Musics
- Categories: Entertainment
- Frequency: Weekly
- Founded: 1975
- Country: United Kingdom
- Based in: London
- Language: English
- Website: Facebook

= Musics (magazine) =

Magazine covering free improvised music

Musics was a music-related magazine that was published from 1975 to 1979.

In 1975 Derek Bailey, Steve Beresford, Max Boucher, Paul Burwell, Jack Cooke, Peter Cusack, Hugh Davies, Mandy and Martin Davidson, Richard Leigh, Evan Parker, John Russell, David Toop, Philipp Wachsmann and Colin Wood came together and agreed to produce a magazine.

It was independently published and dedicated to the coverage of free improvised music. Its need was suggested in a conversation between Evan Parker and Mandy and Martin Davidson. The title was proposed by Paul Burwell at the first meeting in the Davidsons' house and unanimously adopted.

Musics, headquartered in London, has not been published since 1979.

In 2016 the Ecstatic Peace Library published Musics: A British Magazine of Improvised Music & Art 1975–79, a facsimile reprint of all issues of the magazine with a foreword by Steve Beresford, an introduction by David Toop, and afterword by Thurston Moore. Eva Prinz and Thurston Moore hosted an exposition on the magazine and the book, covering it at the Red Gallery on Rivington Street in London in July 2017.

==History and profile==
Musics was launched with Issue No. 1 April/May 1975 with the banner "MUSICS an impromental experivisation arts magazine". The journal was distributed in the UK and worldwide.

Mandy Davidson edited the first issue. Soon afterwards she moved to the US, and it was decided there would be no permanent editor. Max Boucher was appointed production editor. The 'editorial board' moved quickly towards becoming a collective. Each collective member contributed £4 to cover the costs of the first issue, which was run off on an A3 Gestetner duplicator. Issue no.2 was pasted up and printed by offset-litho. Over time the print run was increased and all income was ploughed back. Eventually it was possible to pay the printers (Islington Community Press) to make the plates and run off the copies. However collective members continued to do all the unpaid work of editing and preparing the camera ready artwork. No editors, writers, designers, or photographers were ever paid.

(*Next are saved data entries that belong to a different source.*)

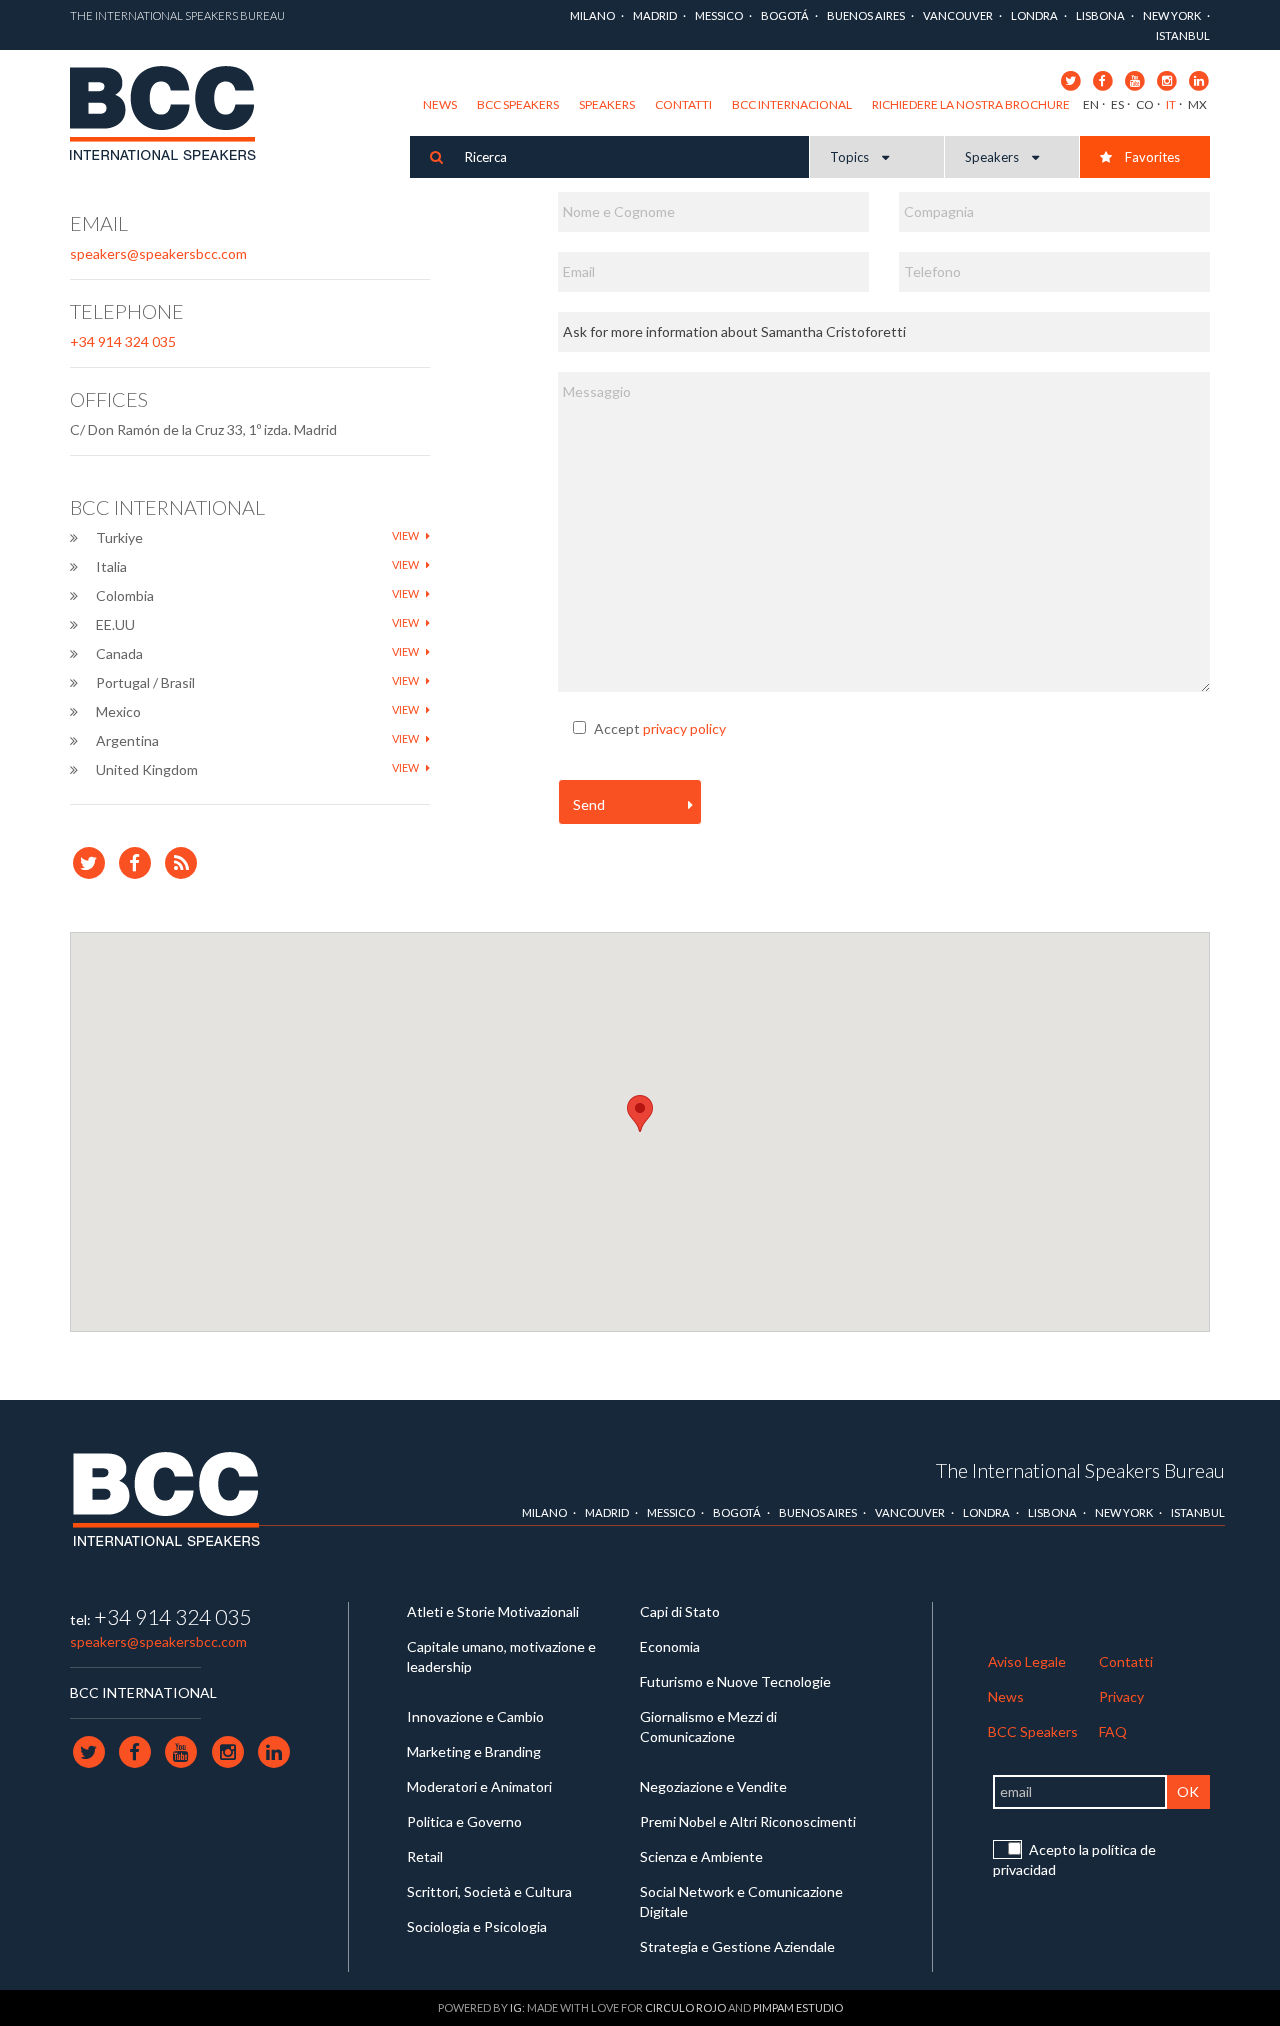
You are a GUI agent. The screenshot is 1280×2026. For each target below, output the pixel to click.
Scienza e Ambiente (701, 1856)
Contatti (683, 104)
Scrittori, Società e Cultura (489, 1891)
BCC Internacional (792, 104)
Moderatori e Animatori (479, 1786)
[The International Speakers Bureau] (173, 116)
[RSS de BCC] (181, 861)
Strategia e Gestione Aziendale (737, 1946)
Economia (670, 1646)
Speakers (607, 104)
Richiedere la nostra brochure (971, 104)
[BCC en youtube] (1134, 79)
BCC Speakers (518, 104)
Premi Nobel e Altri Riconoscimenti (748, 1821)
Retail (425, 1856)
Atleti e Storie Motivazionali (493, 1611)
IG (516, 2007)
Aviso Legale (1027, 1661)
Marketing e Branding (474, 1751)
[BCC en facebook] (1102, 79)
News (440, 104)
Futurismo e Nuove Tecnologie (735, 1681)
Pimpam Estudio (798, 2007)
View (406, 535)
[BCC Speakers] (166, 1499)
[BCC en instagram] (1166, 79)
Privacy (1121, 1696)
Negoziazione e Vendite (713, 1786)
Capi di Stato (680, 1611)
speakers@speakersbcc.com (158, 253)
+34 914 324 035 (123, 341)
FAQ (1113, 1731)
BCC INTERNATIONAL (143, 1692)
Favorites (1151, 157)
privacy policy (684, 728)
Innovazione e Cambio (475, 1716)
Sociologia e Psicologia (477, 1926)
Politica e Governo (464, 1821)
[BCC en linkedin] (1198, 79)
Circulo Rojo (685, 2007)
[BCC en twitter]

Limiting expenditure was only part of the financial model. From the beginning the Musics collective took the position that they would not accept paid advertising or grant aid, and the only income came from subscriptions and sales through (mostly alternative) bookshops. In addition there were associates in cities such as Bristol and Glasgow who sold copies through local outlets and at performances. In the final months there was an imminent financial crisis, but this was resolved through a successful jumble sale.

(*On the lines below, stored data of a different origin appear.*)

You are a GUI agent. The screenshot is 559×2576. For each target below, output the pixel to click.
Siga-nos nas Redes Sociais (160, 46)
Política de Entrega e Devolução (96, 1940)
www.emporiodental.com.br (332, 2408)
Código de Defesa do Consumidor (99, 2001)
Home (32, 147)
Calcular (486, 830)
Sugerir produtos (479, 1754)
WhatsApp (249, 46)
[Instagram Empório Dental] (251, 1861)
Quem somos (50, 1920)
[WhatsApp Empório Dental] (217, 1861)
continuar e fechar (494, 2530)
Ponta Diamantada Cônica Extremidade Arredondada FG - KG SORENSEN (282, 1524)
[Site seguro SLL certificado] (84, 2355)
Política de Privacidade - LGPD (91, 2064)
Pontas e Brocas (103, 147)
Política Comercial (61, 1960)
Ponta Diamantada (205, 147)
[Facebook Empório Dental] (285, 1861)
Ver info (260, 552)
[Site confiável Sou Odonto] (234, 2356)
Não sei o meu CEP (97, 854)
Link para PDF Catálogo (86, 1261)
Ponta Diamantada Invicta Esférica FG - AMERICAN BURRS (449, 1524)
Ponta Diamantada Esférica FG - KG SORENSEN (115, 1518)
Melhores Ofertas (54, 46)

The policy of financial independence was copied from Libération, the French daily paper which had no paid ads. The two publications shared a vibrant pluralism, due to their freedom from the influence of advertisers or funding bodies. Musics and Libe were informally affiliated, as can be seen from occasional mutual references in archived copies. Both have a dynamic energy which radiates from the pages - in Musics perhaps almost reaching perfection. (Liberation later reverted to the standard model and it continues in name only.)

Musics came out six times a year, with occasional exceptions.

Musics proposed the destruction of artificial boundaries and linked jazz, the music of composers such as John Cage, and indigenous and non-European musics. It was significant in the discussion of traditional Asian instruments (Clive Bell) as paths of equal value for the performance of musics, a term that discarded the use of the word "jazz".

Early issue covered audio soundscape work, reviewing performance events from a cliff-top piano hurling festival or burning pianos, trap set improvisation against a rising sea tide that drowned cymbals and floated and retuned toms, or drummer Han Bennink's inclusion of saws and power tools in his percussion set. Electronics were explored as micro-environments at a level of equality with acoustic instruments in the precursors of glitch, such as the STEIM experiments with the cracklebox or the circuit board work of Hugh Davies (1943–2005), and an attack on the possibilities of brass instruments, notably by Steve Lacy and Evan Parker.

Lindsay Cooper in her essay Women, Music, Feminism – notes in Musics #14 (October 1977) analyzed how to overcome gender roles in music.

Tensions and unresolved contradictions accumulated. A small faction formed within the collective and soon un-democratically added to the artwork for the front cover of issue no.23 the words FINAL ISSUE.